§ DESCRIPTION OF THE TASK: Could you reproduce, word for word, the stretch of the entries running from the line that contains "Task: Click the Salernitana club crest" through the end of the entries, leaving the pictures out of your answer?

§ DATA PROVIDED:
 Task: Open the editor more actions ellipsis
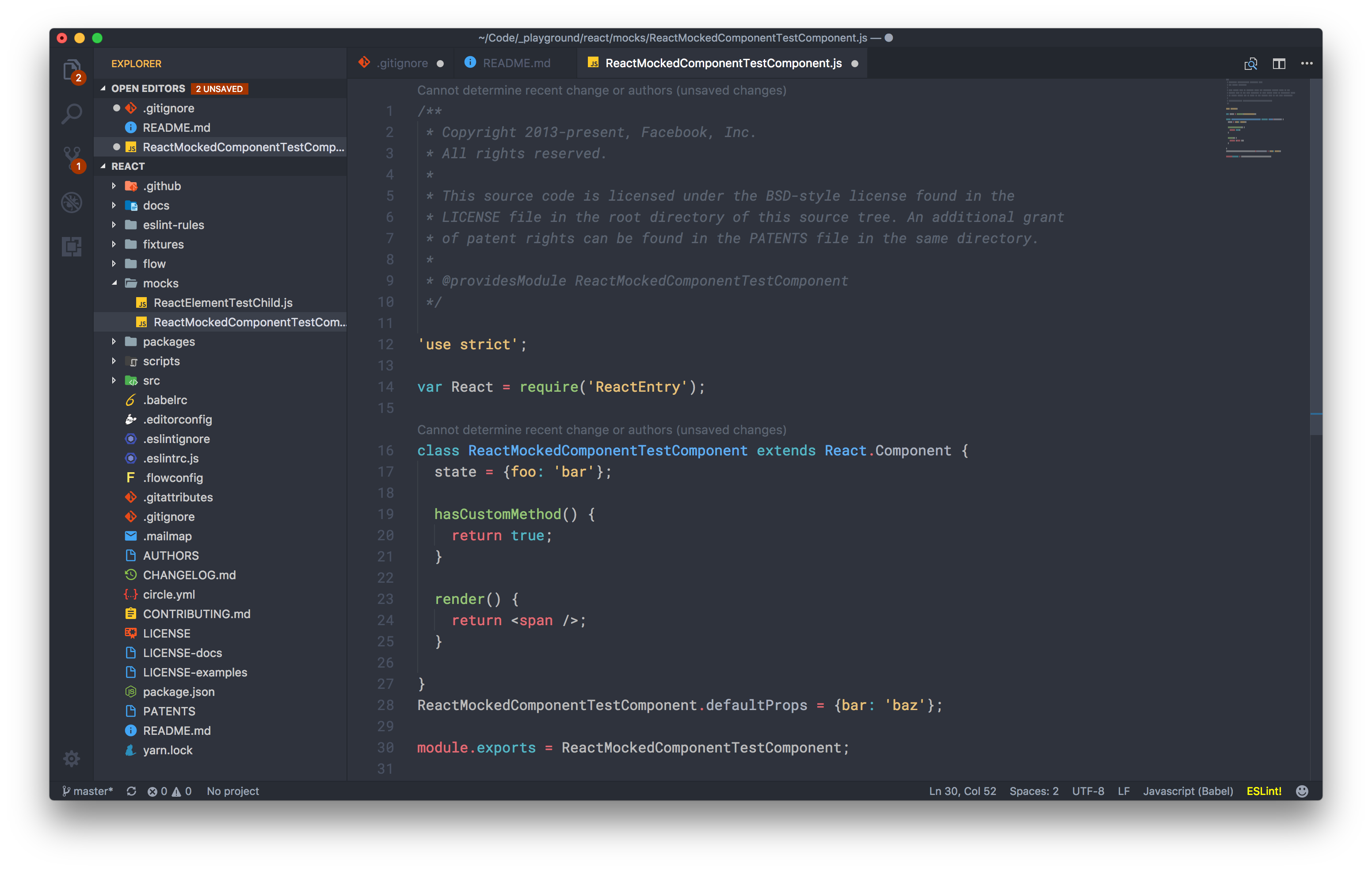click(1307, 63)
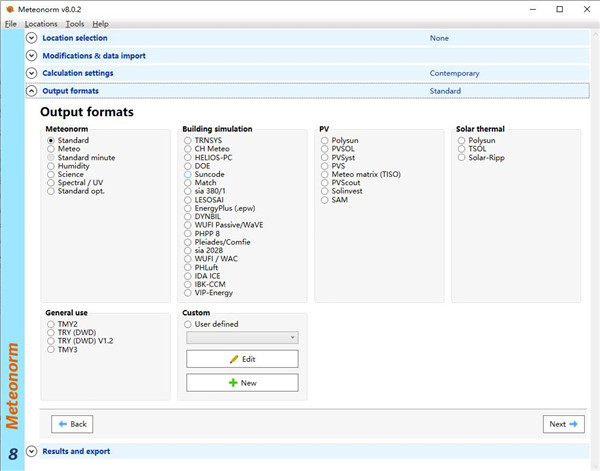This screenshot has height=471, width=600.
Task: Click the green plus icon on New
Action: click(233, 383)
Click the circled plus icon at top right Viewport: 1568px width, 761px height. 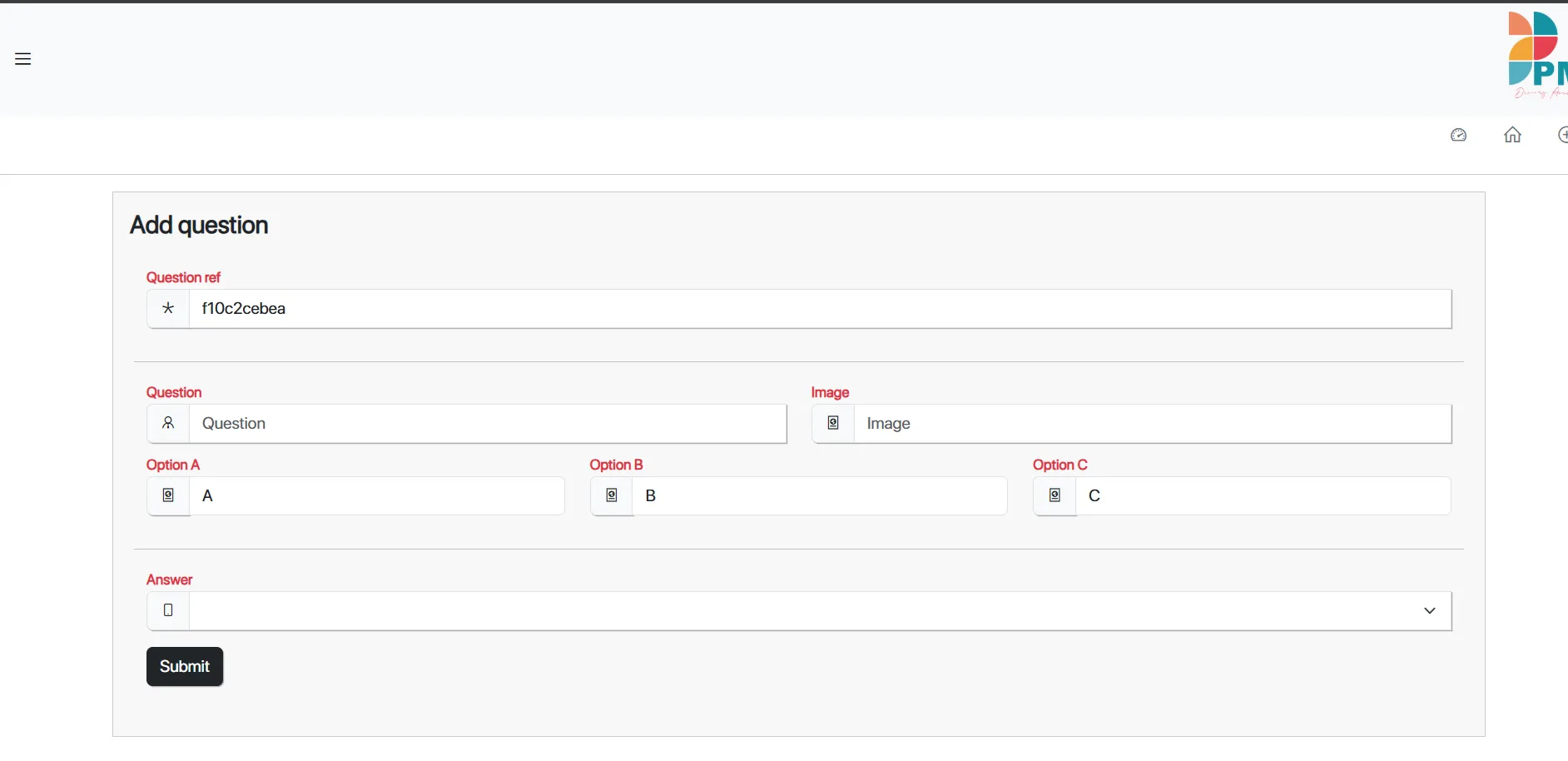coord(1562,135)
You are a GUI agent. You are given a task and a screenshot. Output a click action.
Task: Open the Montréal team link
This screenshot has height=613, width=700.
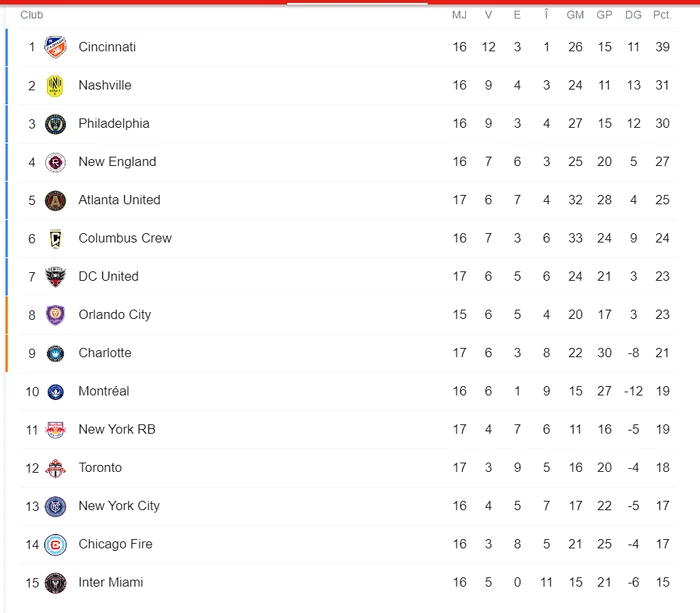click(x=104, y=391)
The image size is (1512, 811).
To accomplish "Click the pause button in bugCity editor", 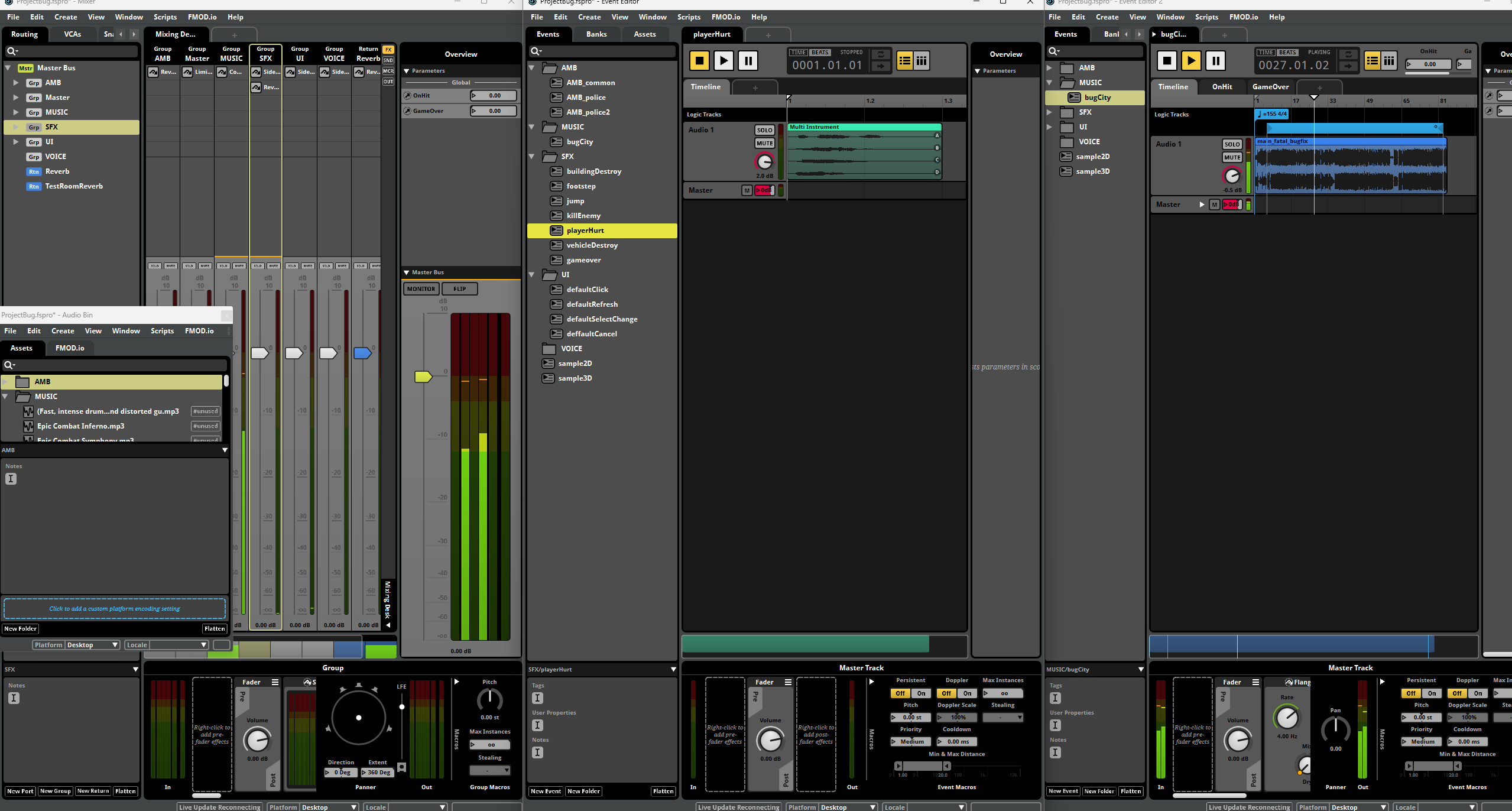I will coord(1215,60).
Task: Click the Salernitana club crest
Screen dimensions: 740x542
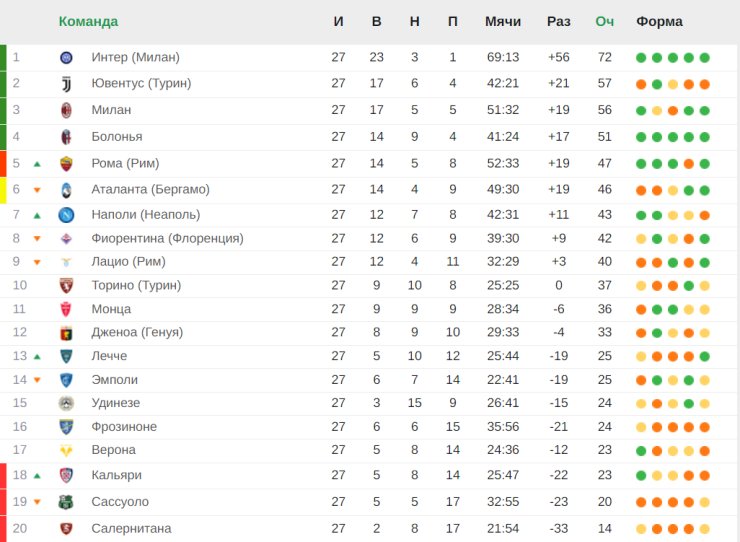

§ SOLUTION FOR THIS EXERCISE:
Task: Click the Salernitana club crest
Screen dimensions: 740x542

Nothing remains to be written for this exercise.